DataComPy's SparkCompare class will join two dataframes either on a list of join columns. It has the capability to map column names that may be different in each dataframe, including in the join columns. You are responsible for creating the dataframes from any source which Spark can handle and specifying a unique join key. If there are duplicates in either dataframe by join key, the match process will remove the duplicates before joining (and tell you how many duplicates were found).

As with the Pandas-based Compare class, comparisons will be attempted even if dtypes don't match. Any schema differences will be reported in the output as well as in any mismatch reports, so that you can assess whether or not a type mismatch is a problem or not.
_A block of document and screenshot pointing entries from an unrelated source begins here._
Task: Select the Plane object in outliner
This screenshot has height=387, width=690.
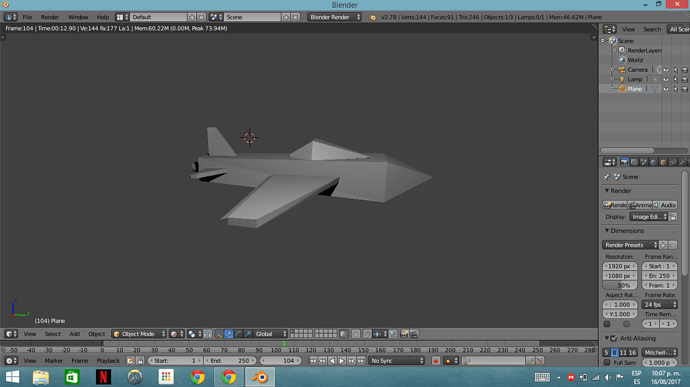Action: click(634, 89)
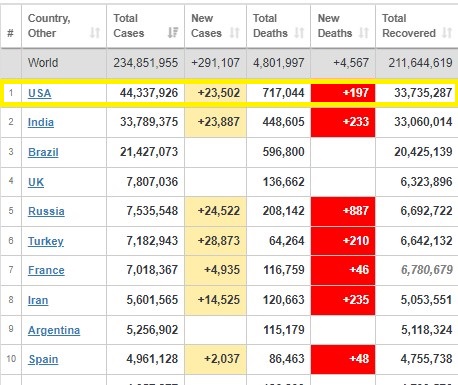Follow the Spain country link

43,359
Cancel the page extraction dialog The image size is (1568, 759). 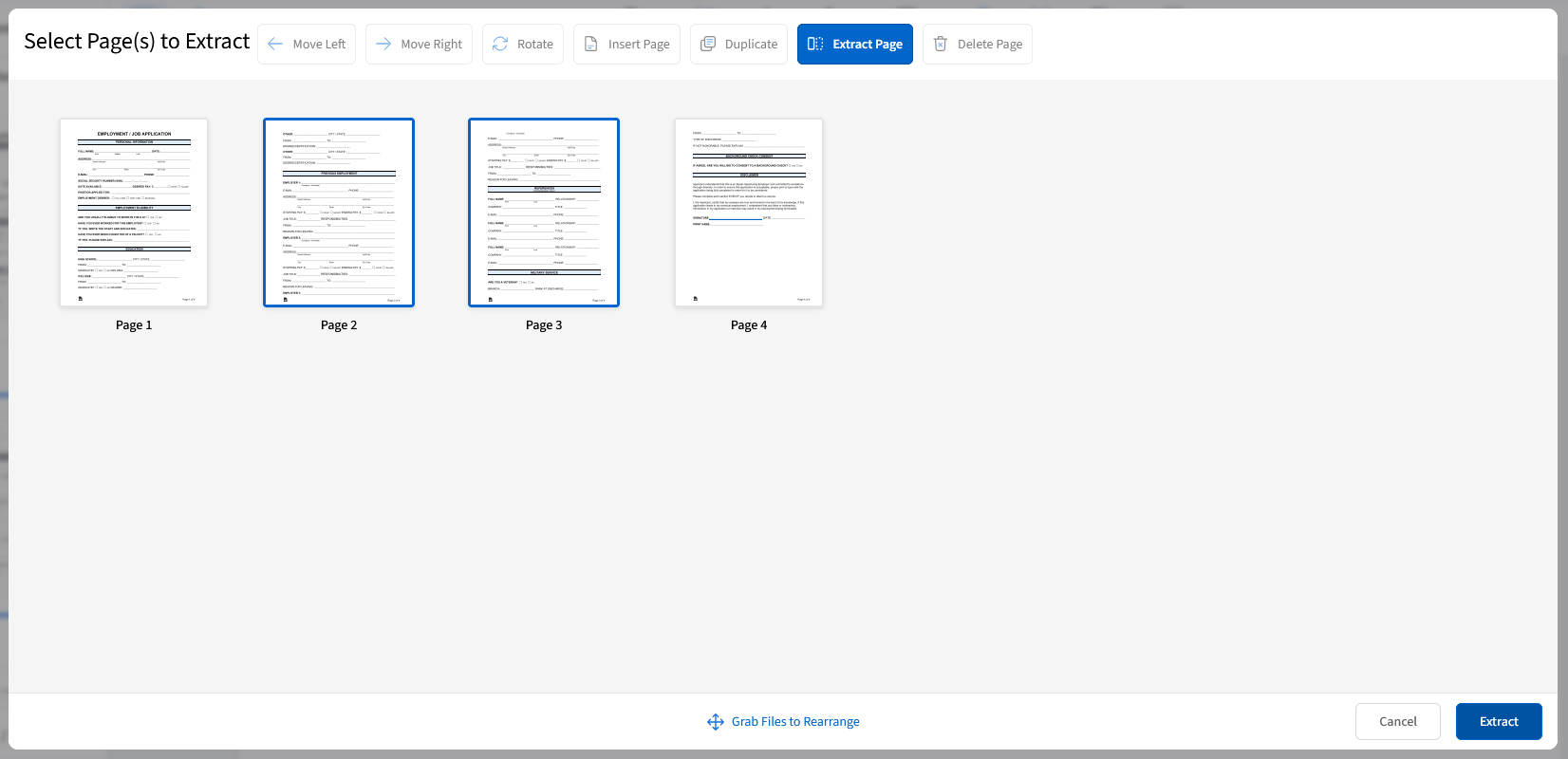(1397, 721)
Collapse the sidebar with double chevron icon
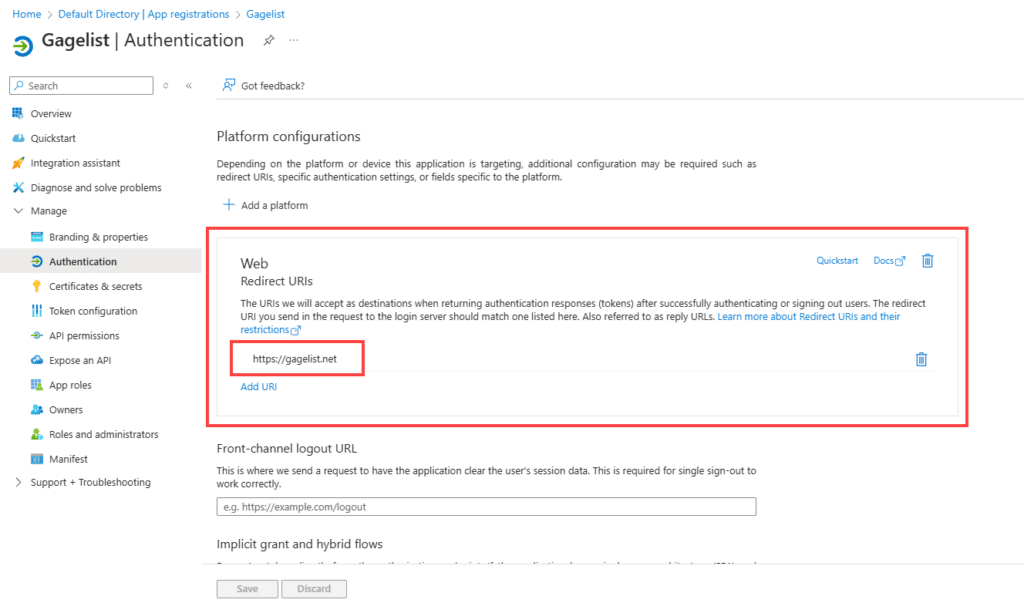The image size is (1024, 613). [189, 86]
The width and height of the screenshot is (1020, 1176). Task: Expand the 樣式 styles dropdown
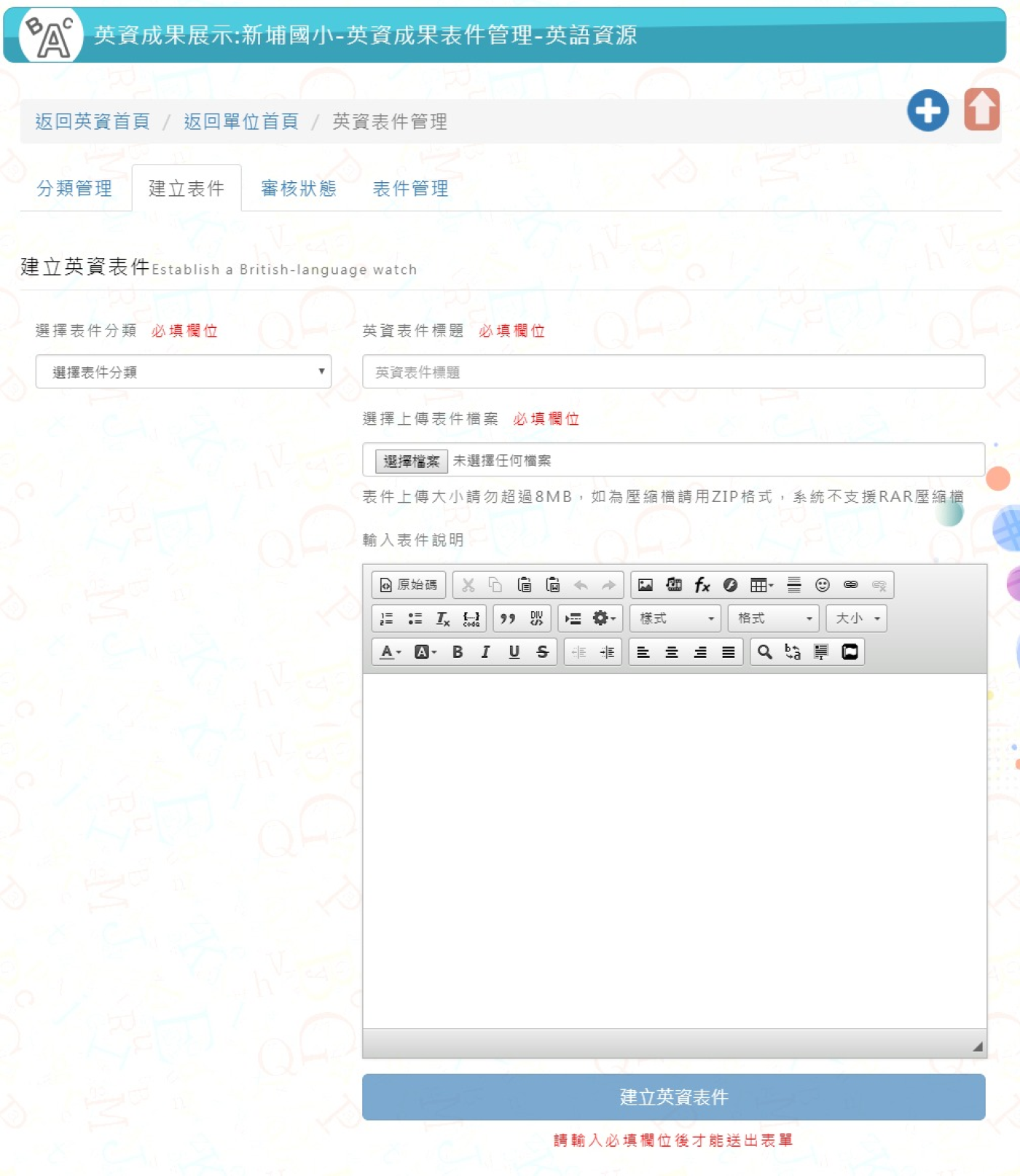(x=675, y=619)
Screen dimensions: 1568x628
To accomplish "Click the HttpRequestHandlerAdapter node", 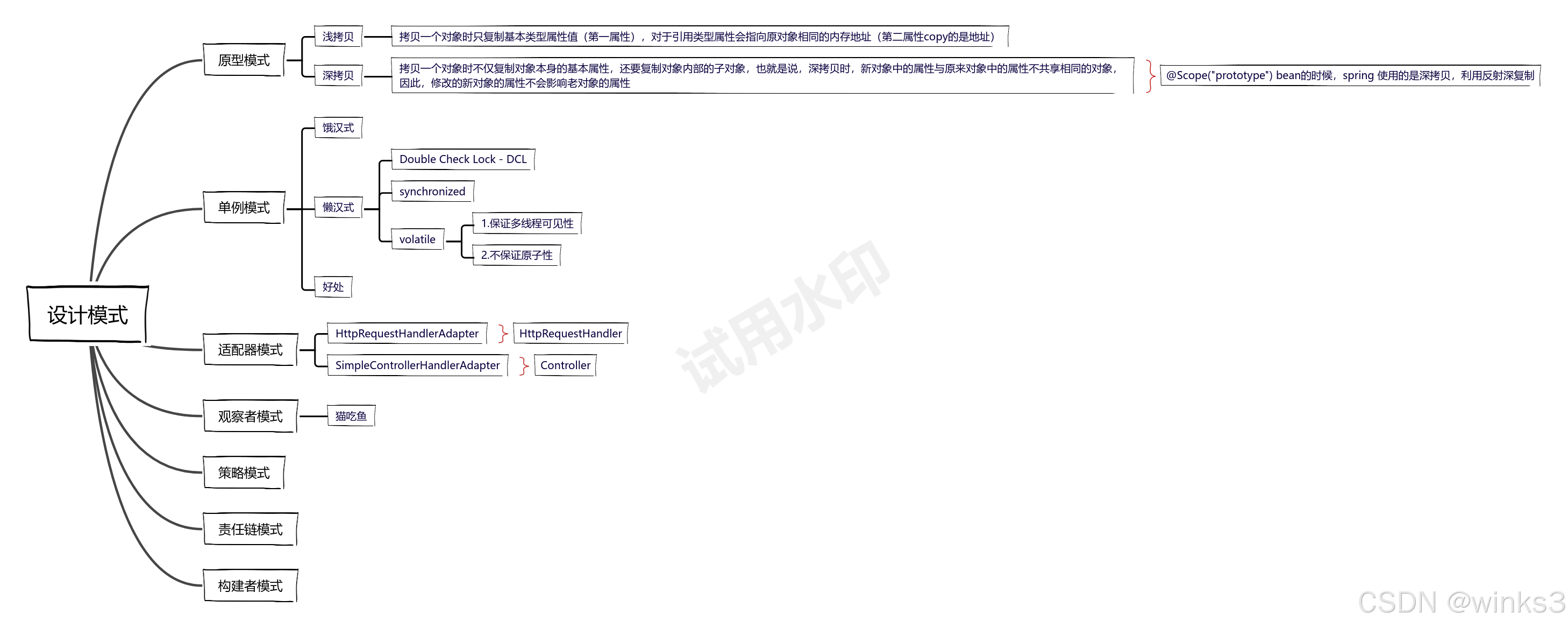I will 407,333.
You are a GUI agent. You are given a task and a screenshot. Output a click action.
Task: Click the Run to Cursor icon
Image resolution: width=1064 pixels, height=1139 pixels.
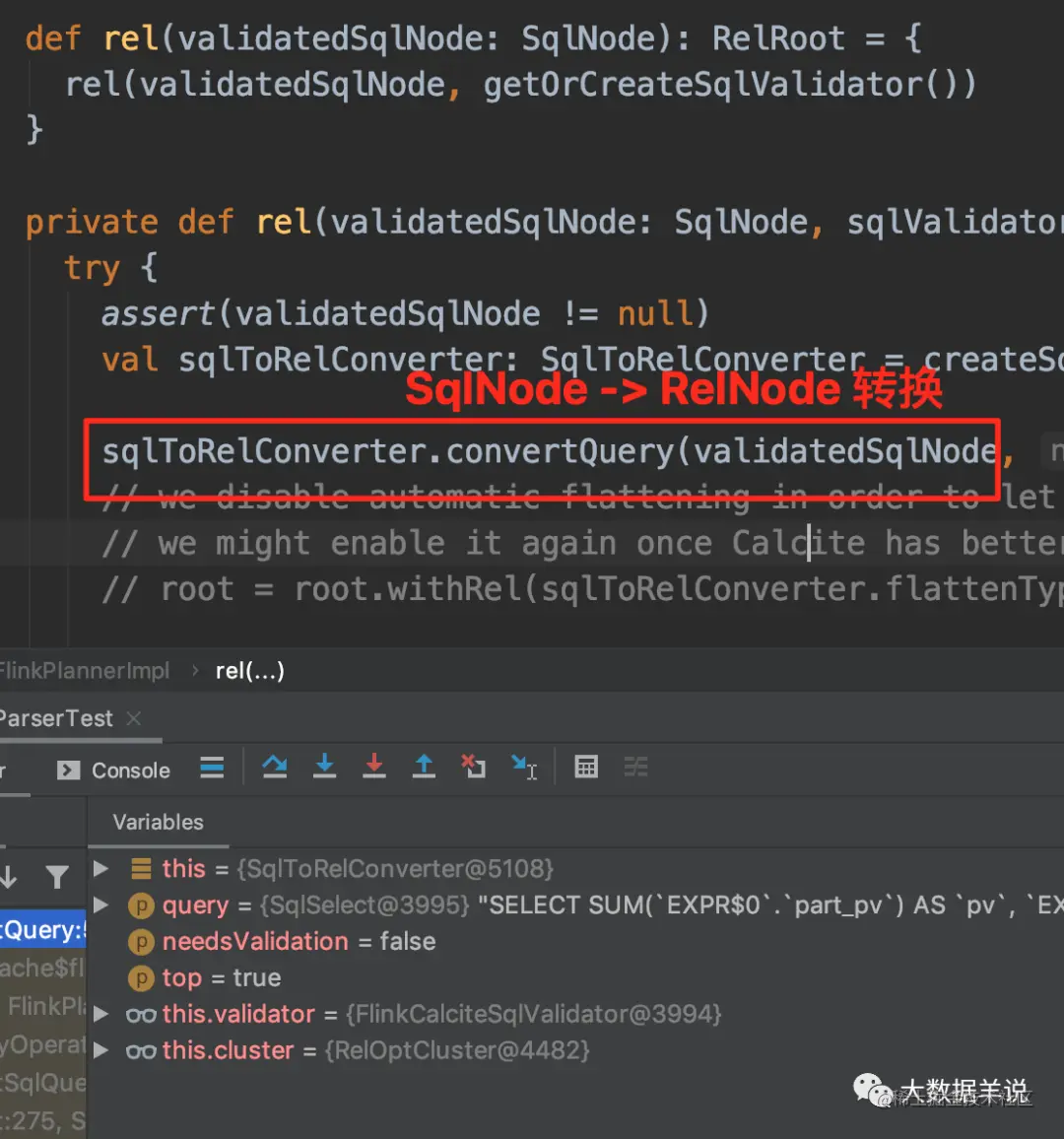(524, 768)
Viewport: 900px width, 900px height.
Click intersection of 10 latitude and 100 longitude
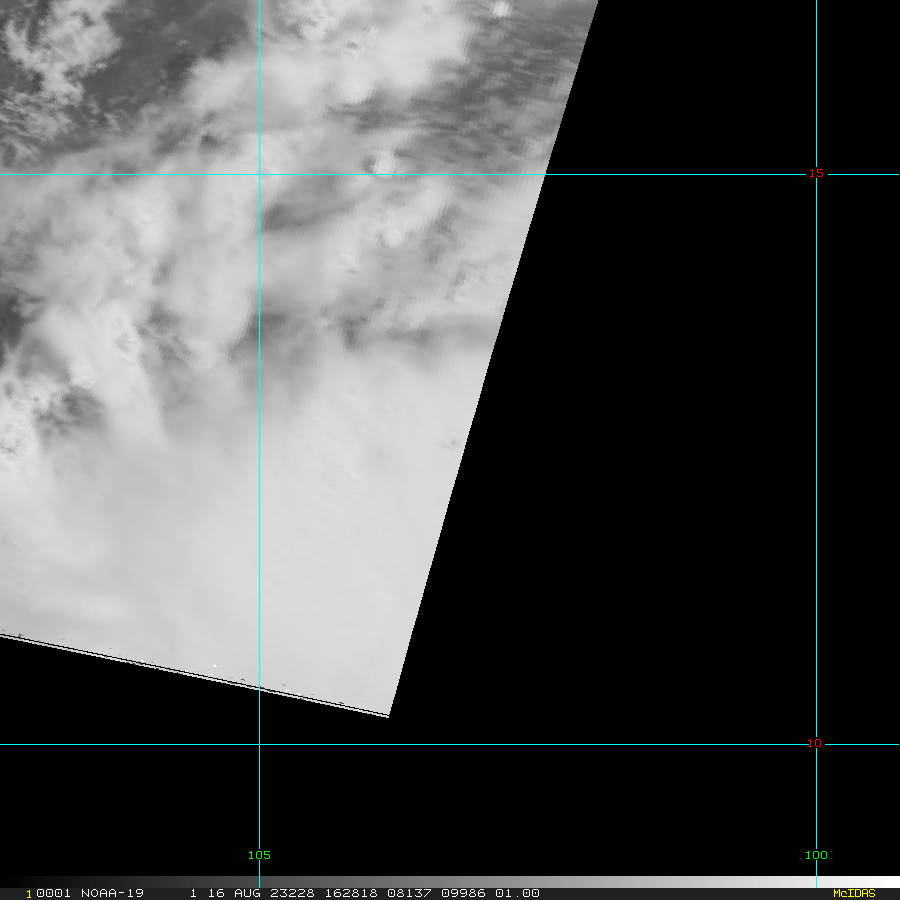tap(817, 744)
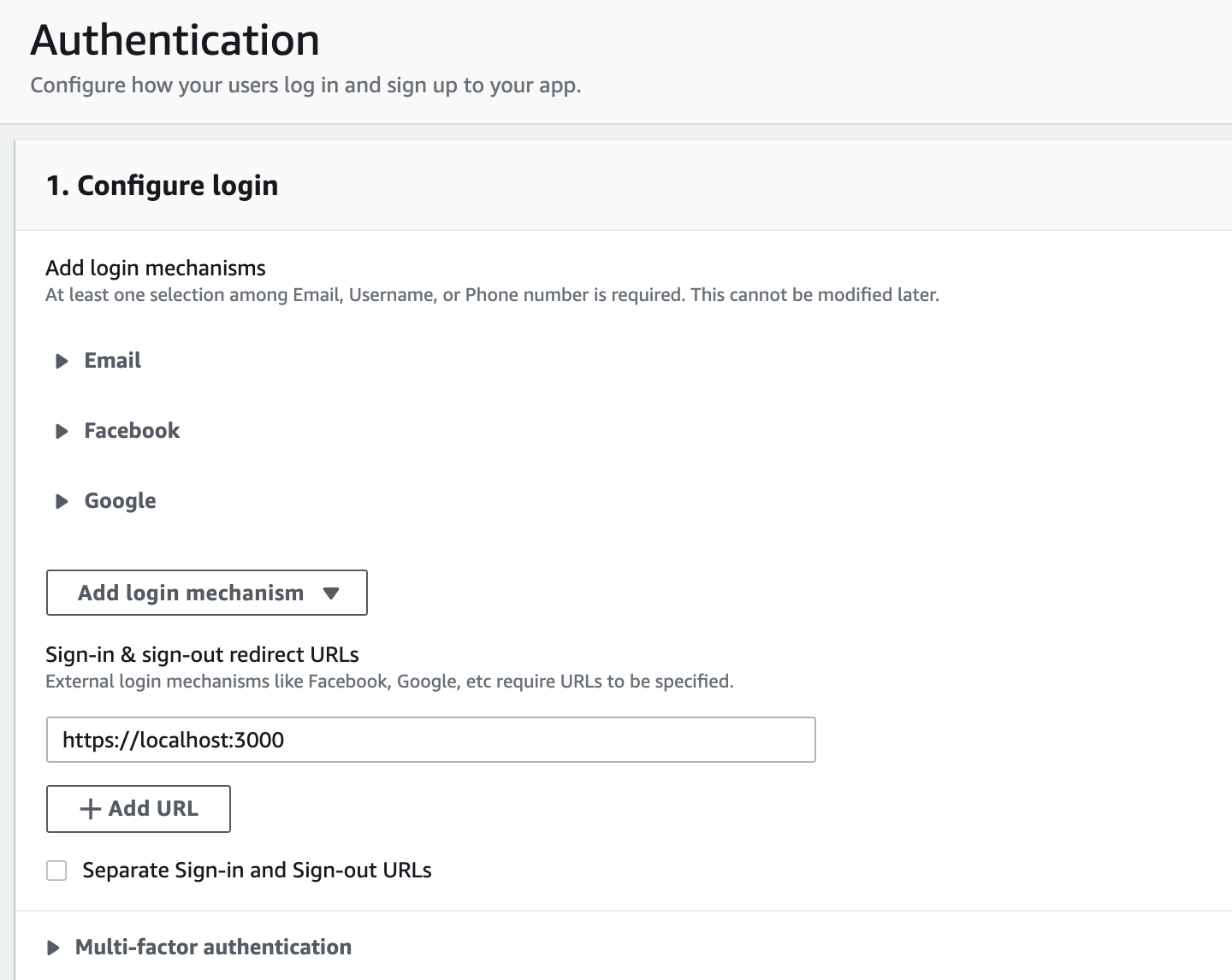This screenshot has width=1232, height=980.
Task: Toggle the Separate Sign-in and Sign-out URLs option
Action: [56, 870]
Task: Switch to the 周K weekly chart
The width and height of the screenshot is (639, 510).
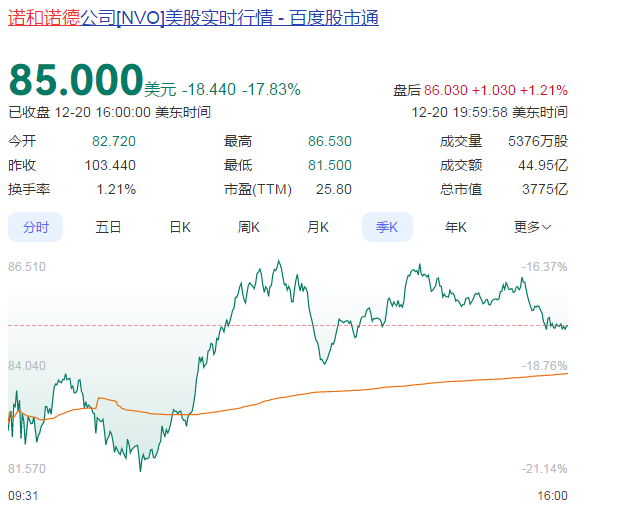Action: [x=248, y=227]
The main reasons why you would choose to use SparkCompare over Compare are that your data is too large to fit into memory, or you're comparing data that works well in a Spark environment, like partitioned Parquet, CSV, or JSON files, or Cerebro tables.

Performance Implications

Spark scales incredibly well, so you can use SparkCompare to compare billions of rows of data, provided you spin up a big enough cluster. Still, joining billions of rows of data is an inherently large task, so there are a couple of things you may want to take into consideration when getting into the cliched realm of "big data":

  • SparkCompare will compare all columns in common in the dataframes and report on the rest. If there are columns in the data that you don't care to compare, use a select statement/method on the dataframe(s) to filter those out. Particularly when reading from wide Parquet files, this can make a huge difference when the columns you don't care about don't have to be read into memory and included in the joined dataframe.
  • For large datasets, adding cache_intermediates=True to the SparkCompare call can help optimize performance by caching certain intermediate dataframes in memory, like the de-duped version of each input dataset, or the joined dataframe. Otherwise, Spark's lazy evaluation will recompute those each time it needs the data in a report or as you access instance attributes. This may be fine for smaller dataframes, but will be costly for larger ones. You do need to ensure that you have enough free cache memory before you do this, so this parameter is set to False by default.

Basic Usage

import datetime
import datacompy
from pyspark.sql import Row

# This example assumes you have a SparkSession named "spark" in your environment, as you
# do when running `pyspark` from the terminal or in a Databricks notebook (Spark v2.0 and higher)

data1 = [
    Row(acct_id=10000001234, dollar_amt=123.45, name='George Maharis', float_fld=14530.1555,
        date_fld=datetime.date(2017, 1, 1)),
    Row(acct_id=10000001235, dollar_amt=0.45, name='Michael Bluth', float_fld=1.0,
        date_fld=datetime.date(2017, 1, 1)),
    Row(acct_id=10000001236, dollar_amt=1345.0, name='George Bluth', float_fld=None,
        date_fld=datetime.date(2017, 1, 1)),
    Row(acct_id=10000001237, dollar_amt=123456.0, name='Bob Loblaw', float_fld=345.12,
        date_fld=datetime.date(2017, 1, 1)),
    Row(acct_id=10000001239, dollar_amt=1.05, name='Lucille Bluth', float_fld=None,
        date_fld=datetime.date(2017, 1, 1))
]

data2 = [
    Row(acct_id=10000001234, dollar_amt=123.4, name='George Michael Bluth', float_fld=14530.155),
    Row(acct_id=10000001235, dollar_amt=0.45, name='Michael Bluth', float_fld=None),
    Row(acct_id=10000001236, dollar_amt=1345.0, name='George Bluth', float_fld=1.0),
    Row(acct_id=10000001237, dollar_amt=123456.0, name='Robert Loblaw', float_fld=345.12),
    Row(acct_id=10000001238, dollar_amt=1.05, name='Loose Seal Bluth', float_fld=111.0)
]

base_df = spark.createDataFrame(data1)
compare_df = spark.createDataFrame(data2)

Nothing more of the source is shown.